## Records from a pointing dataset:
++++++++

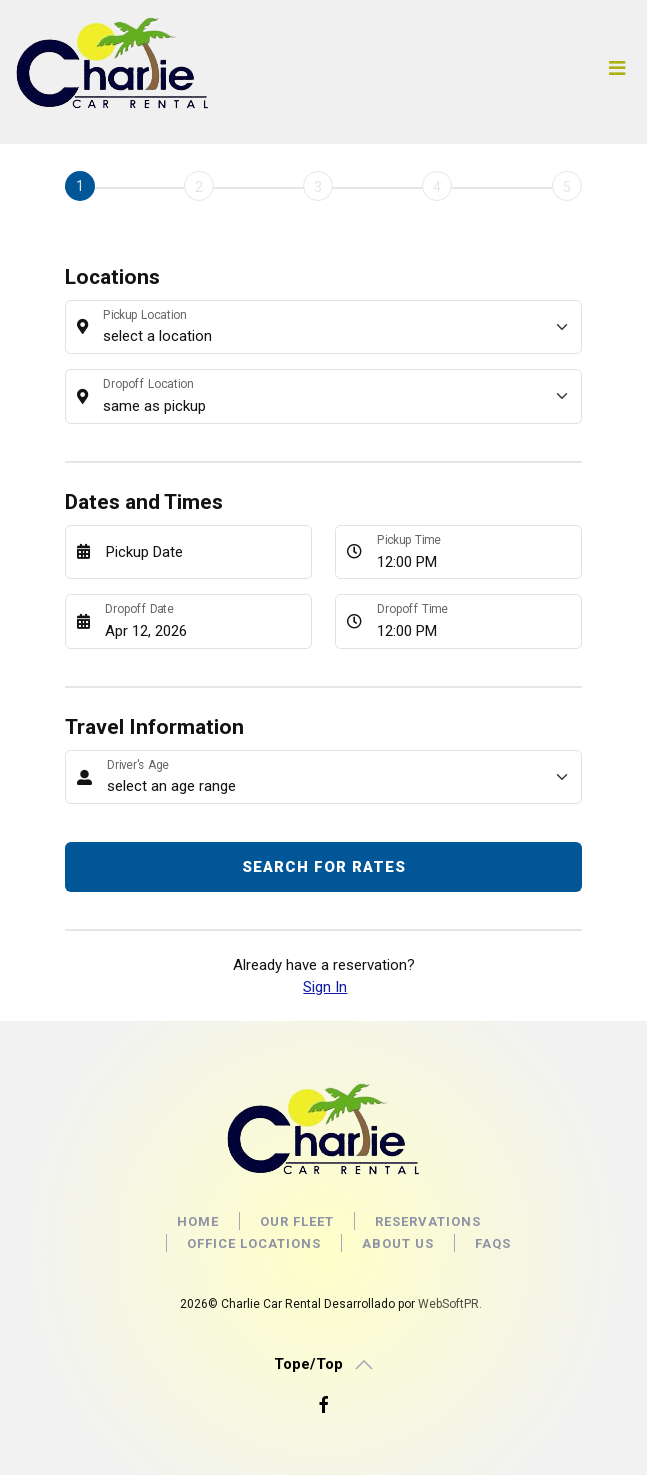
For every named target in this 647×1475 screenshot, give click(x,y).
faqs (493, 1243)
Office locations (254, 1243)
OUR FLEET (297, 1221)
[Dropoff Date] (203, 621)
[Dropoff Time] (474, 621)
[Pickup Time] (474, 552)
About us (398, 1243)
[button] (323, 1364)
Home (198, 1221)
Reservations (428, 1221)
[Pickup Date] (203, 552)
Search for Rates (324, 867)
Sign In (325, 987)
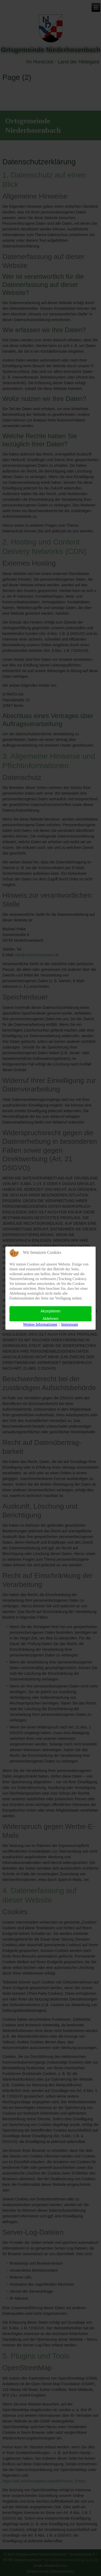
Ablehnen (50, 1318)
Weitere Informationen (40, 1324)
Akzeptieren (51, 1311)
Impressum (69, 1324)
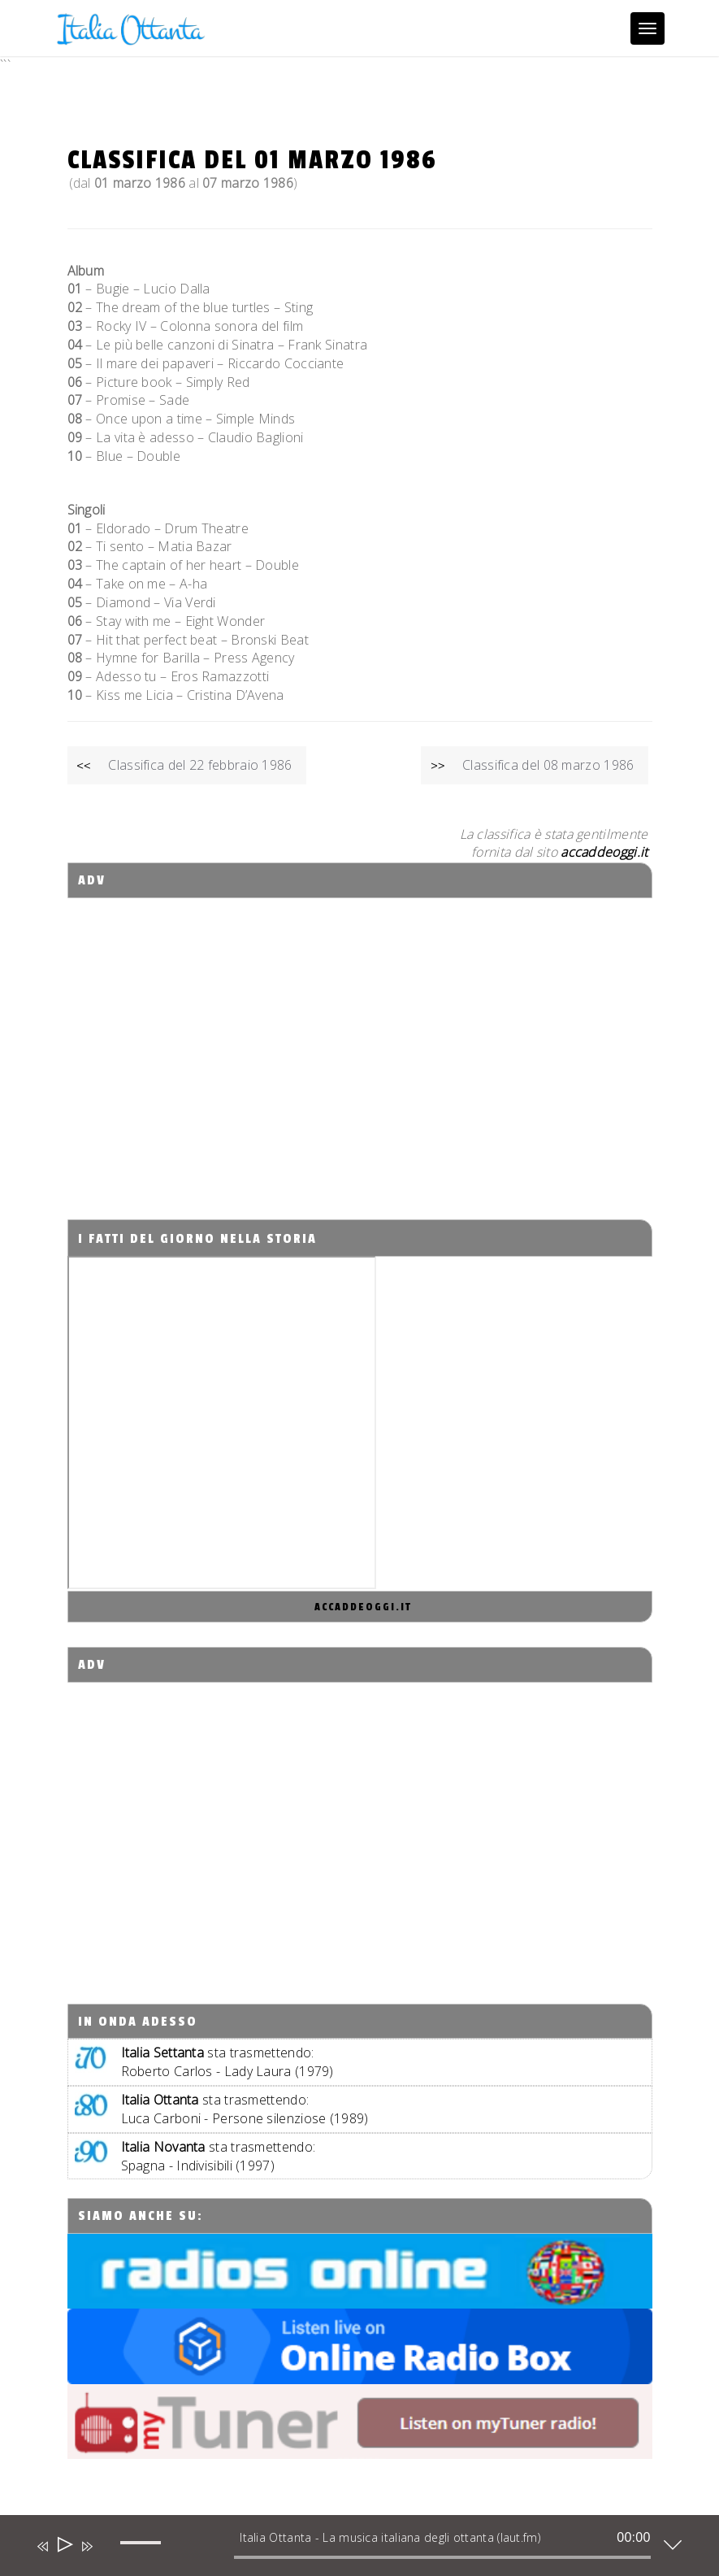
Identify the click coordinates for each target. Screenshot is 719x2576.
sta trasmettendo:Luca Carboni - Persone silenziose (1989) (245, 2109)
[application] (347, 2549)
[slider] (442, 2557)
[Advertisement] (359, 1044)
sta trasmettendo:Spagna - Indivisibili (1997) (218, 2156)
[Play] (64, 2546)
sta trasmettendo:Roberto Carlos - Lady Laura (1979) (227, 2062)
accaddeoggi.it (363, 1607)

++++++++

## Exercise instructions:
Copy every line of the records above character for character, leaving out the pictures.

## Written reply:
For every named target in this 647×1475 screenshot, give click(x,y).
faqs (493, 1243)
Office locations (254, 1243)
OUR FLEET (297, 1221)
[Dropoff Date] (203, 621)
[Dropoff Time] (474, 621)
[Pickup Time] (474, 552)
About us (398, 1243)
[button] (323, 1364)
Home (198, 1221)
Reservations (428, 1221)
[Pickup Date] (203, 552)
Search for Rates (324, 867)
Sign In (325, 987)
Ablehnen (50, 1318)
Weitere Informationen (40, 1324)
Akzeptieren (51, 1311)
Impressum (69, 1324)
Identify the click coordinates for each target. Screenshot is 719x2576.
sta trasmettendo:Luca Carboni - Persone silenziose (1989) (245, 2109)
[application] (347, 2549)
[slider] (442, 2557)
[Advertisement] (359, 1044)
sta trasmettendo:Spagna - Indivisibili (1997) (218, 2156)
[Play] (64, 2546)
sta trasmettendo:Roberto Carlos - Lady Laura (1979) (227, 2062)
accaddeoggi.it (363, 1607)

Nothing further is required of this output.